SAĞLIK - 24 Ocak 2012 Salı 10:29

Suçluları beden dili ele veriyor

A
A
A
Suçluları beden dili ele veriyor

Olayların aydınlatılmasında jandarma ve polis ekipleri psikolojiyi kullanıyor. Sorgu sırasında konuşmaktan kaçınan şüpheliler beden dillerinin ihanetine uğruyor.

ONUR AKTAŞ
BURSA

Kolluk kuvvetleri beden dilini en verimli kullanan mesleklerin başında geliyor. Yalan işaretlerin tespiti konusunda ihtisaslaşan kolluk kuvvetleri özellikle konuşmaktan kaçınan zanlıların sorgusu sırasında beden dili analizine başvurarak neticeye gitmeye çalışıyor. Kişinin doğru söyleyip söylemediklerinin tespiti konusunda omuzlarında büyük yük taşıyan mahkemeler, kolluk kuvvetleri ve avukatlar, sözün bittiği yerde sözsüz işaretleri tahlil ederek, doğrudan suçu ispatlama vasıtası olmasa da en azından soruşturmaya ışık tutacak bilgilere ulaşabiliyor.

Vücudun yalan söyleyen kişiyi ele verdiğine dikkati çeken uzmanlar, "Sözsüz davranışlar, sözlü davranışlar kadar kontrol altında tutulamaz. Mimik duygularla ilgilidir ve yönlendirme denemelerine açıktır. Yüz kaslarının şuurlu olarak kullanılması birbirine zıt sinyallerin ortaya çıkmasına, mesela sahte bir gülüşe sebep olabilir. Bu tür gülümseme gerçek bir gülümseme gibi simetrik değildir. Çoğunlukla iletişim esnasında sakin görünmek için jest ve mimiklere hakim olmak istenir. Ama asabi bir ayak sallayışı bizi ele verir" dedi.

YÜZDEN DAHA ÇOK BACAK VE ELLERE DİKKAT

"Vücudumuzun ayak ve bacakları ellerden, eller de yüzümüzden daha fazla yalan konusunda ipucu verir" diyen uzmanlar, "İletişim olayına iştirak eden herkes, yüz ifadesinin sürekli okunduğunu bilir ve ona bilinçli olarak hakim olmaya çalışır. Bu durumda yüzden mümkün olduğunca uzakta olan sinyaller gerçek ruh halini yansıtır.
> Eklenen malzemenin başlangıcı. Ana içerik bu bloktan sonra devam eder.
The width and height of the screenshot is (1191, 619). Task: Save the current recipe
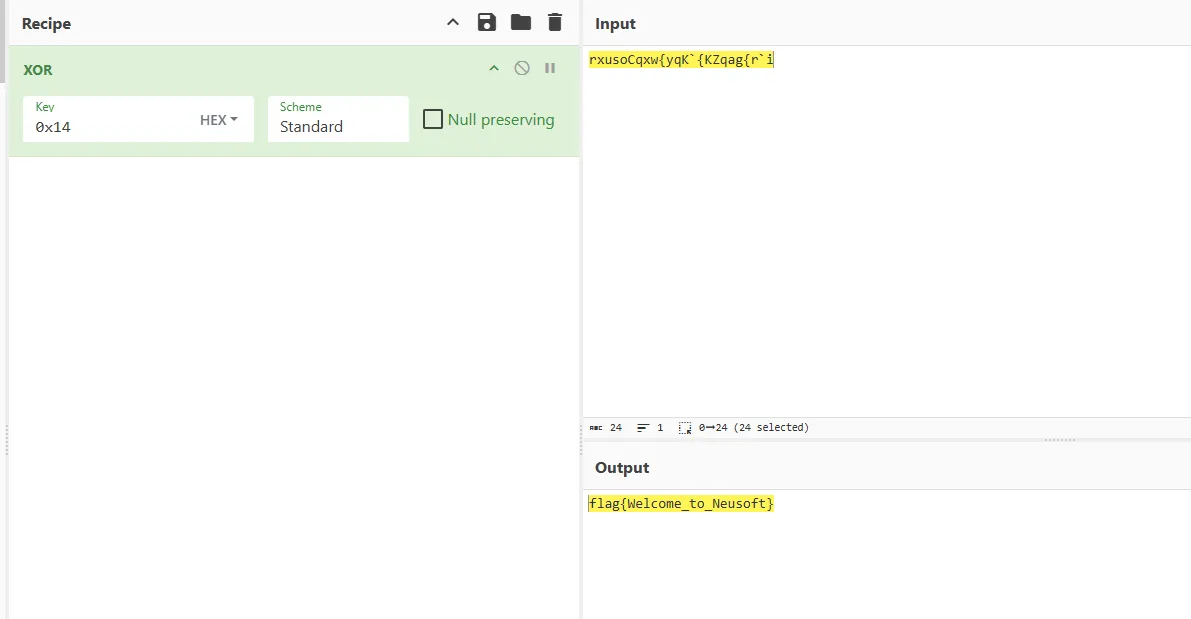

Ayaklarımız kafamızdan uzak olduğu için, konuşmaya daldığımızda onları unuturuz. Böylece ayaklar vücudumuzun en gerçekçi uzvu olmuş olur" diyerek, ayakların önemine işaret etti


USTA YALANCILAR İŞİ ZORLAŞTIRIYOR
Yalan işaretler üzerine ortak bir paydada buluşan uzmanlar, "Kişi yalan söylediğinde daha fazla miktarda olumsuz duygu sözsüz davranışlarla ifade edilir. Yüz ifadeleri yalanı ortaya çıkarmada daha az etkilidir, çünkü yüz üzerindeki kontrolümüz daha fazladır. İçinde bulunulan sosyal ortamla uyumsuz derecede mutlu bir yüz ifadesinin karşısındaki kişiyi yatıştırmaya yönelik aldatıcı bir hareket olma ihtimali yüksektir. Aşırı gergin ya da içine kapanık insanlar yalan söylerken daha az gülümserler, bu yüzden yalan işaretlerini gizlemeye daha az yatkındırlar. İnsanlar yalan söylediklerinde konuşma süresini daha kısıtlı tutmaya çalışırlar. Yalan söyleyenlerde ya da gergin kişilerde dil sürçmesi ve kekeleme ile konuşma bozuklukları artar. Yalan söylerken onaylayıcı baş sallama hareketi ile ayak ve bacak hareketleri artar. Ses yüksekliği, kendine güveni ve baskınlığı gösterir. Yalan söyleyen ya da gergin kişilerde ses seviyesi düşer. Otururken sallanma, el hareketleri ile ayak hareketlerindeki artış kişinin rahatlığını gösterir. Vücudun yalan söylerken verdiği tepkiler artar. Yalan söylemekte usta kişiler, önce kafasında tasarladığı kurguya kendisini inandırabilen kişilerdir. Kurgu inanılır olduğunda ya da kaynak kendi kendisini ikna edebildiğinde, vücut doğal olarak karşı tarafa herhangi bir sinyal vermez" şeklinde konuştu.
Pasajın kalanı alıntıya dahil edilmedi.